*What you will do*. Apart from the pictures, every entry should be reproduced exactly.
--- Recorded information Enclosed Below ---
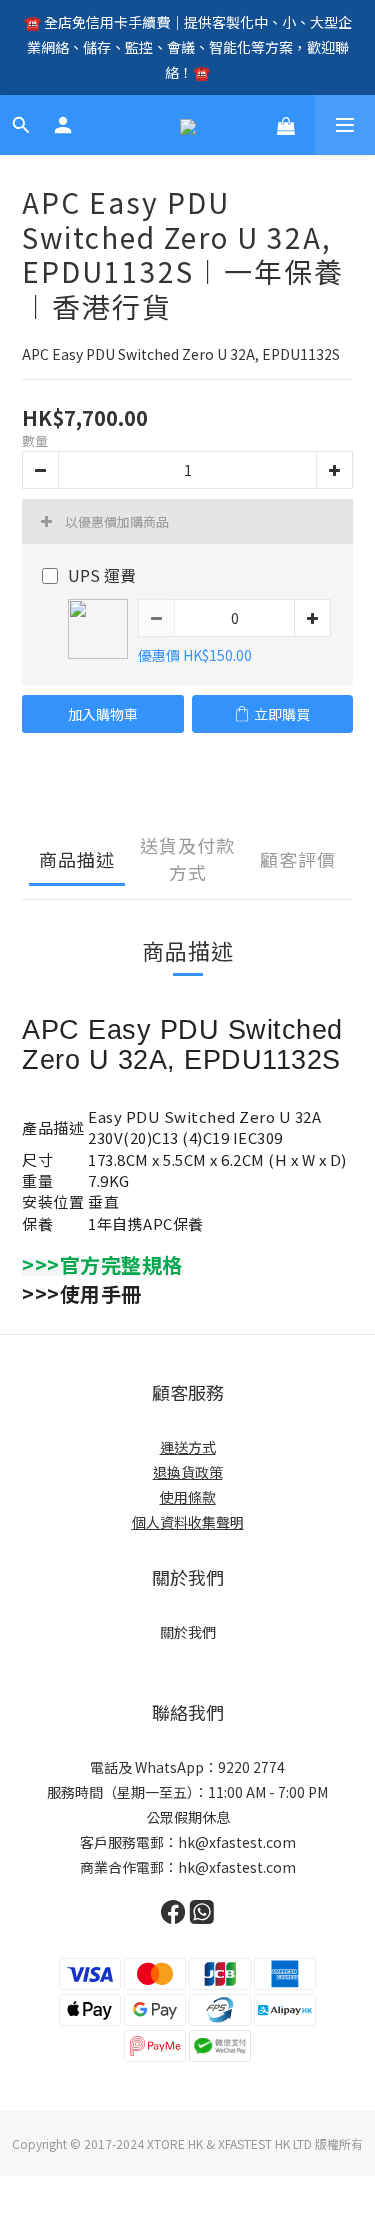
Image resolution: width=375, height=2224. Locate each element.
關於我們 (188, 1632)
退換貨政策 (188, 1472)
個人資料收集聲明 (188, 1522)
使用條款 (188, 1497)
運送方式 (188, 1447)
--- End of Enclosed Recorded information ---
*Response to this task*.
Image resolution: width=375, height=2224. Locate each element.
關於我們 (188, 1632)
退換貨政策 (188, 1472)
個人資料收集聲明 (188, 1522)
使用條款 (188, 1497)
運送方式 (188, 1447)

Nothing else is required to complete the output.